The twitter files that showed that accounts of conservatives got special treatment that explicitly prevented them from facing consequences of breaking site rules?
I have no idea how you cane to the conclusion that they showed any such thing. Even Wikipedia (https://en.wikipedia.org/wiki/Twitter_Files) takes the stance that the points raised were generally showing bias against conservatives, and tries to downplay them.
Per Taibbi (https://twitterfiles.substack.com/p/1-thread-the-twitter-fil...), the files consist of "thousands of internal documents". I was replying to a single-sentence post, making a bold, politically charged assertion about their contents, without any attempt at substantiation, which disagrees with a source that would ordinarily be biased in that poster's favour.
Expecting me to "actually read them" in this context is not reasonable and constitutes a massive shift of the burden of proof.
I have seen many times before the assertion made by that comment, but never anything resembling evidence for it. It's also not something seen in Taibbi's analysis (Taibbi is a former political columnist for Rolling Stone and the author of several books that clearly show he is no friend to "conservatives").
Plenty of people read the twitter files years ago... when they came out.
There's literally plenty of examples of exactly what the other poster was talking about.
Considering all the political triangulation you are relying on to make your point, I find it odd that you leave out that, ultimately, Taibbi and Musk fell out because of the twitter files, because Taibbi wouldn't say what Musk wanted him to say about them. Because they are by and large innocuous.
Now, on the other hand, "no" is a perfectly fine answer to which you seem to refuse to be willing to say, even when it is true, and instead you just go and link to summaries of things and pass that off as being informed, but you're not even skimming.
Like, there's no need for you to have posted that you have "no idea" how the other poster came to their conclusion based upon you only having skimmed a general summary, and then making assumptions about what you think it wouldn't contain based upon your perception of wikipedia's politics. That was your decision, not mine. So don't act like I'm imposing anything on you. You are playing detective when others are just conversing. At least do your research if you want to play officer.
>There's literally plenty of examples of exactly what the other poster was talking about.
The burden of proof is not on me.
>I find it odd that you leave out that
I have already gone above and beyond my obligation here. But what you say is not relevant, because I only seek to refute the claim that the files somehow demonstrate favourable treatment of conservatives. What Taibbi says about them, if anything, demonstrates the opposite.
>on the other hand, "no" is a perfectly fine answer to which you seem to refuse to be willing to say
This is just a condescending personal attack.

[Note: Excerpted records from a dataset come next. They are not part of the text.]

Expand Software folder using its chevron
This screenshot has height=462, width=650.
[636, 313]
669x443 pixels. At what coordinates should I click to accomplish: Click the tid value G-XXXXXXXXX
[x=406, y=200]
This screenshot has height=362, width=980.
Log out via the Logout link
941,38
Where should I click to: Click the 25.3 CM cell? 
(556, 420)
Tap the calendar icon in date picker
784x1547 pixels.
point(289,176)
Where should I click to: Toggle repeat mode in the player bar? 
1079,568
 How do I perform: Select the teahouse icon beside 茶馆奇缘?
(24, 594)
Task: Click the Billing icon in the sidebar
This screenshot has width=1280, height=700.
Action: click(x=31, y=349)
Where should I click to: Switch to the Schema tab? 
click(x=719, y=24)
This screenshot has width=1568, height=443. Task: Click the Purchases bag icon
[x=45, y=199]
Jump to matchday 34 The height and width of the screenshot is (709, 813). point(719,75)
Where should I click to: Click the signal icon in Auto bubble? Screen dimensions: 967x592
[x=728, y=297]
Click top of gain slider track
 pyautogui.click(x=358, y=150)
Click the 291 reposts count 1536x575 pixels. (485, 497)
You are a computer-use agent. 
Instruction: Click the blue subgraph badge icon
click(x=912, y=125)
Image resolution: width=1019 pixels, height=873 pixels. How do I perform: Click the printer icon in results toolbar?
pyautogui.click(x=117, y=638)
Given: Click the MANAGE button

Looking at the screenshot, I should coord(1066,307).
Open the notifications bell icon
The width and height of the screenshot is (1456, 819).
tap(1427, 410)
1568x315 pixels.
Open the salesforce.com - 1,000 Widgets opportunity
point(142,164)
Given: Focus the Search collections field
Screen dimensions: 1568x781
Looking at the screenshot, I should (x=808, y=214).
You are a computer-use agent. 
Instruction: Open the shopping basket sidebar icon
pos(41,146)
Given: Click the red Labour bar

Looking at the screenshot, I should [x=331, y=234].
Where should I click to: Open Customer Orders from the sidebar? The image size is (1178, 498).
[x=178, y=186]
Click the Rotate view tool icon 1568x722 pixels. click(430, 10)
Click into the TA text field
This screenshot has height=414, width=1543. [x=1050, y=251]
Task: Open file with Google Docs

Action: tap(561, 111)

A higher standard of discourse is expected on HN.
>but you're not even skimming
I read the link I gave you and it does not demonstrate anything that would evidence the original claim, while giving plenty of reason to doubt the original claim.
>and then making assumptions about what you think it wouldn't contain based upon your perception of wikipedia's politics
No. I surmised that Wikipedia, due to its politics, would have included such material if it existed, but does not include such material. This is reason to doubt the claim that such material exists, and therefore to reaffirm the demand for evidence.
>At least do your research if you want to play officer.
Again: the burden of proof is not and never was on me, and your rhetorical style is not in accord with my understanding of HN guidelines.